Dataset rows

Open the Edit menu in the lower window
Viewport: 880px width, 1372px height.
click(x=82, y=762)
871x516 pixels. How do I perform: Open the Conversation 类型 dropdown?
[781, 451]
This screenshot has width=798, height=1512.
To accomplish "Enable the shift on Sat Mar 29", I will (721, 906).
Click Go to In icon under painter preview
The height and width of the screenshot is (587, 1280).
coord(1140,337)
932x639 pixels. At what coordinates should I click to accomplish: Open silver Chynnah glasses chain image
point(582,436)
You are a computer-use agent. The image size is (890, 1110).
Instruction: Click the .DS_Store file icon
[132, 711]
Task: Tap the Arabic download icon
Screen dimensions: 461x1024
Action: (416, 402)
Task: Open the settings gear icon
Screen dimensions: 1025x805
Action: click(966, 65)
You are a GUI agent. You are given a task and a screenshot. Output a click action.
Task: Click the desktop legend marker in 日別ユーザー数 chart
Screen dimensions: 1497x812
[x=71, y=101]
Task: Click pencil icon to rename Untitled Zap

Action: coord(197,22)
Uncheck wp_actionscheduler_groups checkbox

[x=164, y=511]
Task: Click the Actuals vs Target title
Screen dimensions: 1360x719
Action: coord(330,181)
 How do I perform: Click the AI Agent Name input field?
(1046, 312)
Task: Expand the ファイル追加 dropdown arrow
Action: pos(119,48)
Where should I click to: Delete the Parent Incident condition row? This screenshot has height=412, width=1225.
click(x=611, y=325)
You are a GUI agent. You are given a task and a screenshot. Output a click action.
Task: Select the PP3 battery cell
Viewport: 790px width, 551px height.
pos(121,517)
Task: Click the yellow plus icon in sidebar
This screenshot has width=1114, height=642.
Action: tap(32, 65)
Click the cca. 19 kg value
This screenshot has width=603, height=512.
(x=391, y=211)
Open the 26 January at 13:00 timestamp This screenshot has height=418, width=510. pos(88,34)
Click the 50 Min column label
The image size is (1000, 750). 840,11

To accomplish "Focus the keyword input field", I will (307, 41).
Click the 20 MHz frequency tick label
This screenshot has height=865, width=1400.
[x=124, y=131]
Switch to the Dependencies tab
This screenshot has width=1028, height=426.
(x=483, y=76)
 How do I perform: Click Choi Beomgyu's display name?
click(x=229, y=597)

**Short task**
Please change "Viewport" to "Display area" in the rows between the line holding "Uncheck wp_actionscheduler_groups checkbox" and the line holding "(x=391, y=211)", inclusive, and give those lines back with nothing else altered.

**Complete answer**
Uncheck wp_actionscheduler_groups checkbox

[x=164, y=511]
Task: Click the Actuals vs Target title
Screen dimensions: 1360x719
Action: coord(330,181)
 How do I perform: Click the AI Agent Name input field?
(1046, 312)
Task: Expand the ファイル追加 dropdown arrow
Action: pos(119,48)
Where should I click to: Delete the Parent Incident condition row? This screenshot has height=412, width=1225.
click(x=611, y=325)
You are a GUI agent. You are given a task and a screenshot. Output a click action.
Task: Select the PP3 battery cell
Display area: 790px width, 551px height.
pos(121,517)
Task: Click the yellow plus icon in sidebar
This screenshot has width=1114, height=642.
Action: tap(32, 65)
Click the cca. 19 kg value
This screenshot has width=603, height=512.
(x=391, y=211)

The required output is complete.